Lately, and in this context, I have been listening (excessively looping actually) the song "Comrade Sob'hi El-Jeez" ("رفيقي صبحي الجيز"). The song is an artwork by the Lebanese prodigy Ziad Rahbani. It was interpreted by many singers, notably by Khalid El-Haber, the first to sing it, and — the version which I have been listening to — by the legend Fairuz.

The song is a mixture of beautiful piano music and simple lyrical content, and the voice of Fairuz spices things up to make it a masterpiece — in my opinion (you may judge for yourself by listening below). I have never known simpler lyrics that hold so much depth and thoughtfulness than this song.
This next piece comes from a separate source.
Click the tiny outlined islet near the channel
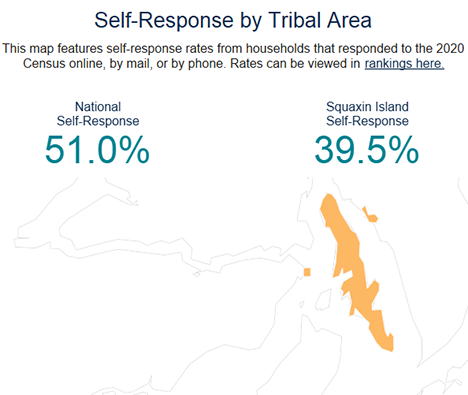 tap(302, 304)
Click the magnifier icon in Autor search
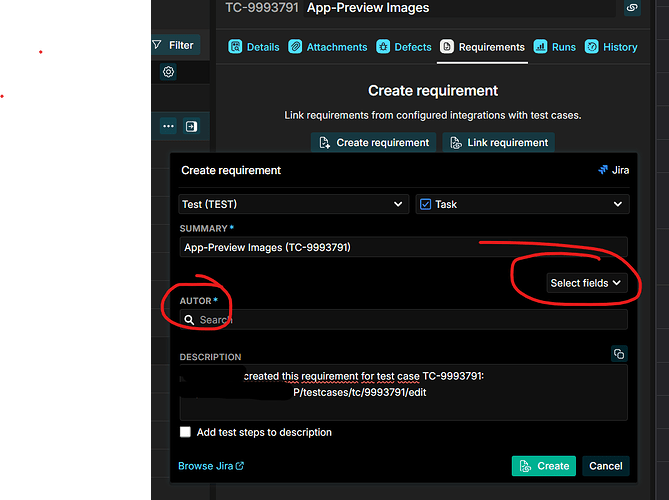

It goes (mainly) as follows:

Arabic text:
رفيقي صبحي الجيز تركني ع اﻷرض وراح
رفيقي صبحي الجيز حط المكنسة و راح
ما قال لي شو بقدر أعمل لملايين المساكين
رفيق يا رفيق وينك يا رفيق
حملتني إشيا كتيري حجار وغبرا وصناديق
غيرتلي إسمي الماضي عملتلي إسمي رفيق
رفيق وما عندي رفيق
وراح يبقى إسمي رفيق
عم فتش ع واحد غيرك
عم فتش ع واحد متلك
يمشي، يمشي بمشي
نمشي ومنكفي الطريق
And the rough translation to English:
My comrade Sob'hi El-Jeez, kept me on earth and left,
My comrade Sob'hi El-Jeez, put down his broom and left,
And he did not tell what I can do to the millions of poor people.
Comrade, oh comrade, where are you, oh comrade
You put upon me too many things, stones, dusts and boxes.
You changed my old name, you made my name "Comrade"
Comrade, yet I got no comrade
My name shall stay comrade
I'm looking for someone other than you
I'm looking for some just like you
To walk, he walks and I walk
Together we walk and complete the road

There are many stories behind the origin of the song. One of them is that the composer, Ziad Rahbani, actually wrote it in homage to an old man who used to clean up his neighborhood and then one day disappeared and after investigation he found out the man was dead. The name Sob'hi El-Jeez is most probably not the name of that person, but it most certainly reflects an Arabic-Beiruti identity.
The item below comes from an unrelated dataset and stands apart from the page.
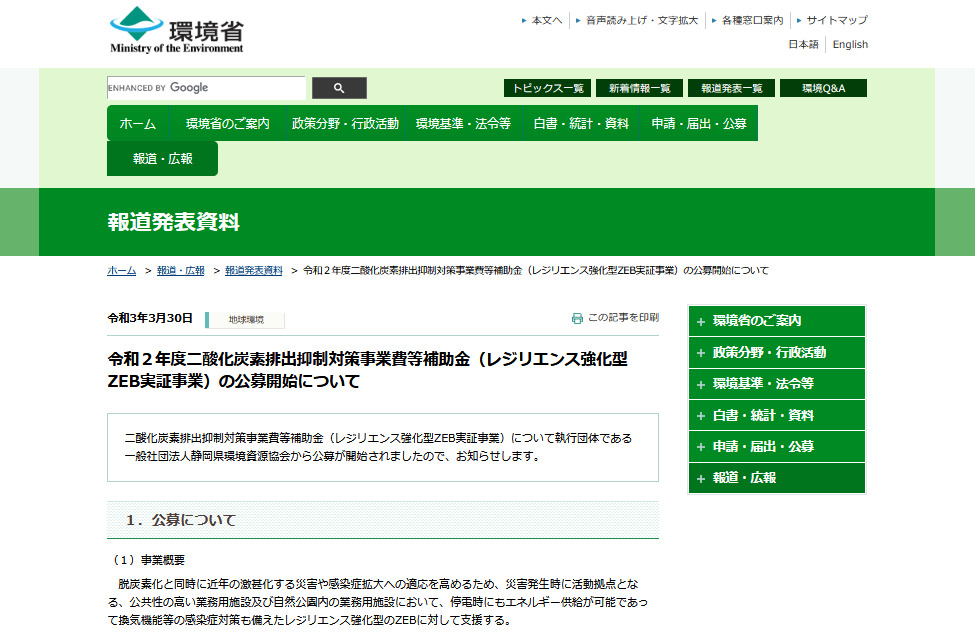
Task: Select 報道・広報 in main navigation bar
Action: click(x=162, y=159)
As we note, in this song, Ziad Rahbani (member of the Communist Party during the Lebanese civil war period) has approached many topics, namely death (kept me on earth an left), the nobility of labor work (his broom), the equality of working men (and women) by calling this usually disregarded man his comrade, the importance of human solidarity and support (what I can do to the millions of poor people), the irrelevance of material riches (stones, dusts and boxes), the wisdom of the experience of the less fortunate (You changed my old name, you made my name "Comrade"), slightly away from the communist/socialist context, the importance of standing for similar principles in relevant organizations or independently (Comrade, yet I got no comrade/My name shall stay comrade), and the importance of spreading the awareness and continuing the struggle for a better world (Together we walk and complete the road).
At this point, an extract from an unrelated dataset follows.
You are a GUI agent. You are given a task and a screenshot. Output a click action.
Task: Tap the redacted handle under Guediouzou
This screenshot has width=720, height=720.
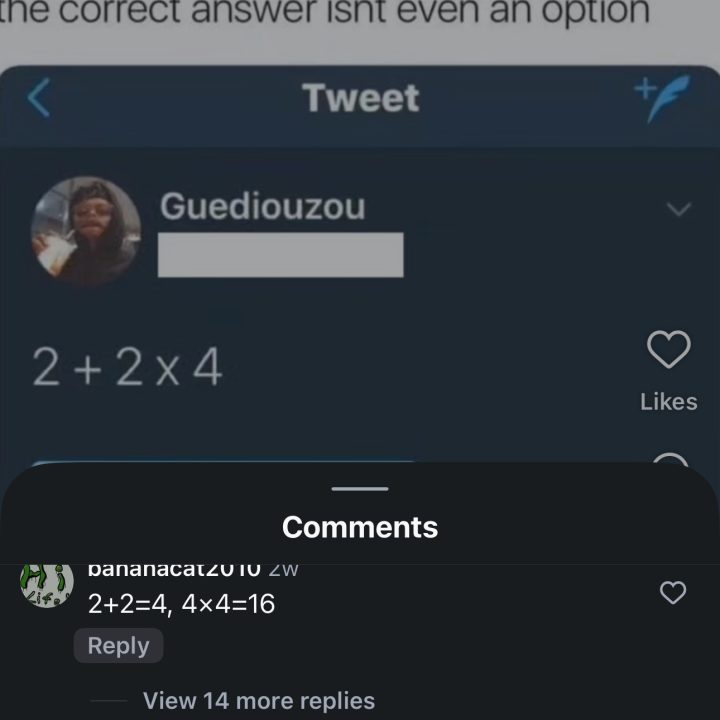point(281,255)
This is what May 1st should stand for. It's a reminder that the majority is being oppressed by a cruel system, putting profit and money ahead of the human being, greed ahead of justice and short-term personal gains ahead of the well being of societies. The fate of the world is on a verge right now, the future is bleak, if we continue with the same pace, increasing the gap between the filthy rich and the average (and less than average) workers, consuming incessantly and seeking quick profits. This has to STOP.

The masses gathered in protest in France on May 1968 (credit NYTimes)

In this context, the majority has to react and raise its voice against being exploited and dumbed down. This culture of massive consumerism and silly entertainment is taking away the attention of the masses from the the real problem. It's a grand theft happening out there. Capitals and profits are being made in suspicious ways, taken from the pockets of the hard workers. What better time to raise the voice than on "May Day"? The world is expecting folkloric protests, why not make them historical protests which can change the course of the global economy, in the favor of the oppressed?

On these reflections, and on this glorious day, best wishes for all the laboring people around the earth globe. May we all, hand in hand, strive against oppression and dominance of corporations, to reach the rights we, as humans, deserve to live in full dignity and social justice.